4 - Versification

4.1 - What is meter?

In this section on versification, we will concentrate our energies on understanding only one of the many different conventional patterns that enable and constrain poetic composition, namely the meter traditionally referred to as iambic pentameter. The reasons for forsaking Anglo-Saxon alliterative meter, Hopkins' sprung rhythm, triple meters, falling duple meters, etc. here are both practical (time and space) and conceptual. Iambic pentameter has been, since the Renaissance, the meter of choice for most English-language poets. Our aim here is both to understand what it is and to suggest some of the reasons for its dominance, or some might say, hegemony. At a practical level, if you can understand iambic pentameter, you will find it relatively easy to analyze other types of metrical and even non-metrical poetry.

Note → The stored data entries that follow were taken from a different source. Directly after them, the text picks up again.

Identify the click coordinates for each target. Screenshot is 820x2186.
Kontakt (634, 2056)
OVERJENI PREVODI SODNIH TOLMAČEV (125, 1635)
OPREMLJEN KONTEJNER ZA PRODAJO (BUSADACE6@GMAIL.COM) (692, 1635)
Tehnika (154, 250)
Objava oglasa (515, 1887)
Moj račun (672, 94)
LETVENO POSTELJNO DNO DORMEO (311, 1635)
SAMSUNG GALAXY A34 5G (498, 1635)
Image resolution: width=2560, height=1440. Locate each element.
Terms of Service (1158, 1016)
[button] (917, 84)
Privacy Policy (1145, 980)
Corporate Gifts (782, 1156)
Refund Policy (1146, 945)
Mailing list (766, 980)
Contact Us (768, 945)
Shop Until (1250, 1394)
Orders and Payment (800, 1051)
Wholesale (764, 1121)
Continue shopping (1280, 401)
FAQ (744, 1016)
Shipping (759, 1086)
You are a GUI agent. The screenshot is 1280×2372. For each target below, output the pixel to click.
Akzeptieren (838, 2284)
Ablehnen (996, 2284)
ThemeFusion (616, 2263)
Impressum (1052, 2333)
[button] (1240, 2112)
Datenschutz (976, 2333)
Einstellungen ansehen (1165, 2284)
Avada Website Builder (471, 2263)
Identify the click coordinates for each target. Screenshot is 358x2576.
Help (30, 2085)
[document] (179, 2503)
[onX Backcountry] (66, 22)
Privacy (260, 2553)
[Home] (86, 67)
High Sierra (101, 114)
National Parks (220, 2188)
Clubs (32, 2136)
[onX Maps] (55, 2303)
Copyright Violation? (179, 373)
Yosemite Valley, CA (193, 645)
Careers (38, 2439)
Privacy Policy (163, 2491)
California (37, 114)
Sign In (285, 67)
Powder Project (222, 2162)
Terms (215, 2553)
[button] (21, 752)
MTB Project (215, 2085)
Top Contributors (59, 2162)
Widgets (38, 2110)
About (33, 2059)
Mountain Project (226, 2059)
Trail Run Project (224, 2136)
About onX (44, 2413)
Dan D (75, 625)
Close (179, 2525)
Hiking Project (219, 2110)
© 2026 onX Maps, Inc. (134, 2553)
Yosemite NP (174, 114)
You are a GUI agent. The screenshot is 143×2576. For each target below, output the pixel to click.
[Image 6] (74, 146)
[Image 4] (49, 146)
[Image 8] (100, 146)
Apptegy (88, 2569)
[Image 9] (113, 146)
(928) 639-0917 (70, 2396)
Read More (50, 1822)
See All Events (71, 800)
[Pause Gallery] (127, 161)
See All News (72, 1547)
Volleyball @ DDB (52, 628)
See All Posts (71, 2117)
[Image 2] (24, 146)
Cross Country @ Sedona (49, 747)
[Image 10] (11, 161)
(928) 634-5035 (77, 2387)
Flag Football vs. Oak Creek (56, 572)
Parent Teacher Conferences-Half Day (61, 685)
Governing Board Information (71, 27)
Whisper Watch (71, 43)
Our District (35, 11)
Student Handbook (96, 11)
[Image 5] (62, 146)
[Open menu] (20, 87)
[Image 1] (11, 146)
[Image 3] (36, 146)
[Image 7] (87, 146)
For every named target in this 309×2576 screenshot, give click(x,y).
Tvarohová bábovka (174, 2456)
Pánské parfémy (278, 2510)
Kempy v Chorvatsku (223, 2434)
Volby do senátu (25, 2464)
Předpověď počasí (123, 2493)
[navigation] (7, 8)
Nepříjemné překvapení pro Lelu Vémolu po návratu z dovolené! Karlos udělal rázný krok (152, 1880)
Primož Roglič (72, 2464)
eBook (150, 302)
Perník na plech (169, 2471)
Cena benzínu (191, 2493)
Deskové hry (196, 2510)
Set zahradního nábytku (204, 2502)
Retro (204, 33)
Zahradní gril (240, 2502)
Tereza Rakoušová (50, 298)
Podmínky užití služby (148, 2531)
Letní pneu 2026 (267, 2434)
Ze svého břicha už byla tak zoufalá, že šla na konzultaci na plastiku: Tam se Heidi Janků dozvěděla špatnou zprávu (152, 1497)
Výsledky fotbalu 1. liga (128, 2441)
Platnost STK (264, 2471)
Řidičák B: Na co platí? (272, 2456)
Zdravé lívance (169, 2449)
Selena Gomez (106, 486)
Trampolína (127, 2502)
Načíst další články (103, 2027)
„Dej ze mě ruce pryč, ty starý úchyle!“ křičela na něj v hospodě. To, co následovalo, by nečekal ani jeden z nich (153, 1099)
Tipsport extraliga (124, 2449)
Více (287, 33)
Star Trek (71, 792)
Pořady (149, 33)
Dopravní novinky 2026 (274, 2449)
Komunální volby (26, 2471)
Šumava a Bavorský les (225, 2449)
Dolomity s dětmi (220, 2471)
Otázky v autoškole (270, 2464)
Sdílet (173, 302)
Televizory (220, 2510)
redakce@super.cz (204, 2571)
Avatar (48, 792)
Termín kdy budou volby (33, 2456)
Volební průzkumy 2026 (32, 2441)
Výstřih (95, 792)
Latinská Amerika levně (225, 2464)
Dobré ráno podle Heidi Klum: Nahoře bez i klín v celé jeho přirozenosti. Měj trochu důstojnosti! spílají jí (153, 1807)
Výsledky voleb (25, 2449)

But before moving to the specifics of iambic pentameter, let's revisit briefly the whole idea of METER. What is meter? Cureton offers this definition: "Meter represents our rhythmic response to (relatively) regular pulsations in a perceptual medium, to moment-to-moment alternations of inactivity and activity, stasis and change--a response that seems to be deeply embedded in all biological organization. Technically, meter divides the text into a hierarchy of measures articulated by a hierarchy of metrical beats" (RPEV 123-124). There are several features of this definition worth drawing out. First, by talking about a "perceptual medium" rather than poetry specifically, the definition emphasizes the deeply physiological basis of rhythm. Meter is a part of animal as well as human life and present throughout a wide range of human experience, not just in literature and music. Second, the alternations of stasis and change have no set beginning or ending points. To quote a graphically apt metaphor coined by some music theorists, "meter is like wallpaper: it can begin and end anywhere" (Lerdahl and Jackendoff as quoted in RPEV 125). Thus, meter has no inherent teleology or sense of direction; it groups events or pulses in a local and objective manner without regard for their purpose or direction. There is nothing inherent in meter itself to make it begin or end. As we will see in the section on rhythmic phrasing (section 5), it is only through rhythmic grouping and prolongation that readers gain a sense of direction, anticipation and resolution. Finally, with specific reference to poetry, the definition indicates that meter segments a text into hierarchical patterns of beats that we can call measures.